INFORMATION
● ● ● ● ● ● ●
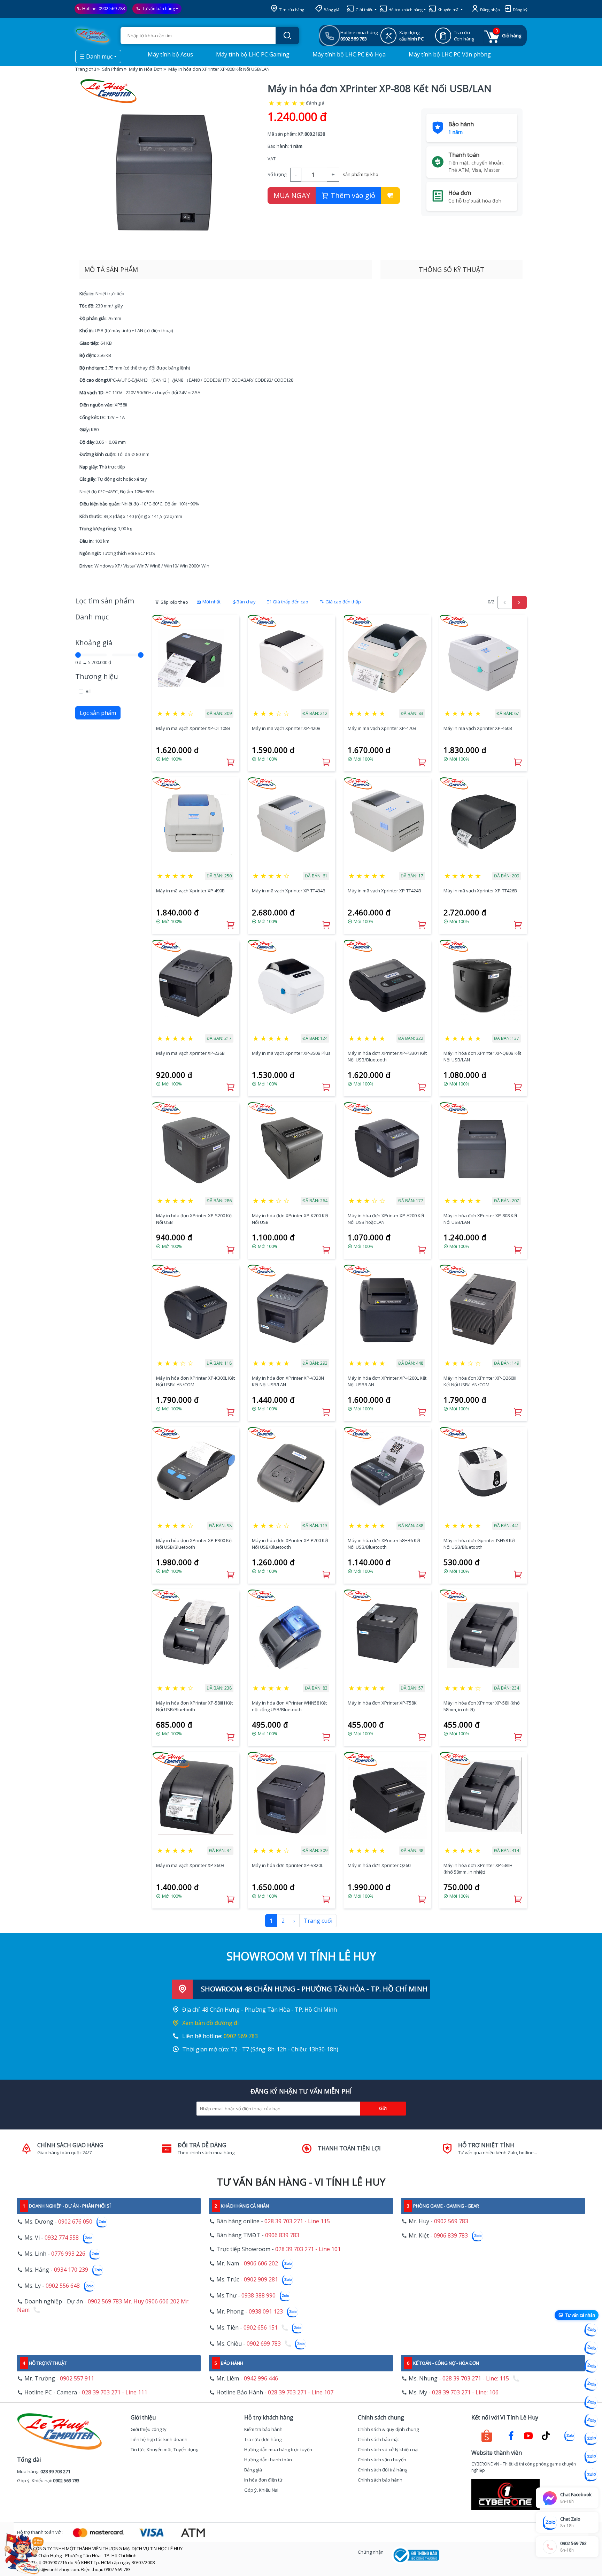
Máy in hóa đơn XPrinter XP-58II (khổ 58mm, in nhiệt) (481, 1706)
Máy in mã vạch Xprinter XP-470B (382, 728)
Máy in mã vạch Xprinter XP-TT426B (480, 890)
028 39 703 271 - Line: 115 (475, 2378)
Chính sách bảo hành (380, 2480)
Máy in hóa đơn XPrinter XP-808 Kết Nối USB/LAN (480, 1219)
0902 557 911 (77, 2378)
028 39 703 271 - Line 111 (114, 2392)
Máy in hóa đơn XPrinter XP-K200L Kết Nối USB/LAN (387, 1381)
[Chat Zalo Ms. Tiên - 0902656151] (591, 2456)
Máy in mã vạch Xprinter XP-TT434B (288, 890)
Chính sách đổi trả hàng (382, 2470)
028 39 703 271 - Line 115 (297, 2221)
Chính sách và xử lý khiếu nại (388, 2449)
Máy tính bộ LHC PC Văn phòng (449, 54)
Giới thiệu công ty (149, 2429)
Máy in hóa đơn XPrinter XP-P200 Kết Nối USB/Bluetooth (290, 1543)
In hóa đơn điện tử (263, 2480)
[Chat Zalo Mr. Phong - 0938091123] (591, 2438)
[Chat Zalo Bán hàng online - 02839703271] (591, 2330)
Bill (89, 691)
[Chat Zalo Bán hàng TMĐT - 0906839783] (591, 2348)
● ● ● ● ● ● ●
EXERCISE OBJECTIVE
Could you please repeat the entries above exactly, with every picture left out?

EXPECTED ANSWER
Máy in hóa đơn XPrinter XP-58II (khổ 58mm, in nhiệt) (481, 1706)
Máy in mã vạch Xprinter XP-470B (382, 728)
Máy in mã vạch Xprinter XP-TT426B (480, 890)
028 39 703 271 - Line: 115 (475, 2378)
Chính sách bảo hành (380, 2480)
Máy in hóa đơn XPrinter XP-808 Kết Nối USB/LAN (480, 1219)
0902 557 911 (77, 2378)
028 39 703 271 - Line 111 (114, 2392)
Máy in hóa đơn XPrinter XP-K200L Kết Nối USB/LAN (387, 1381)
[Chat Zalo Ms. Tiên - 0902656151] (591, 2456)
Máy in mã vạch Xprinter XP-TT434B (288, 890)
Chính sách đổi trả hàng (382, 2470)
028 39 703 271 - Line 115 (297, 2221)
Chính sách và xử lý khiếu nại (388, 2449)
Máy tính bộ LHC PC Văn phòng (449, 54)
Giới thiệu công ty (149, 2429)
Máy in hóa đơn XPrinter XP-P200 Kết Nối USB/Bluetooth (290, 1543)
In hóa đơn điện tử (263, 2480)
[Chat Zalo Mr. Phong - 0938091123] (591, 2438)
[Chat Zalo Bán hàng online - 02839703271] (591, 2330)
Bill (89, 691)
[Chat Zalo Bán hàng TMĐT - 0906839783] (591, 2348)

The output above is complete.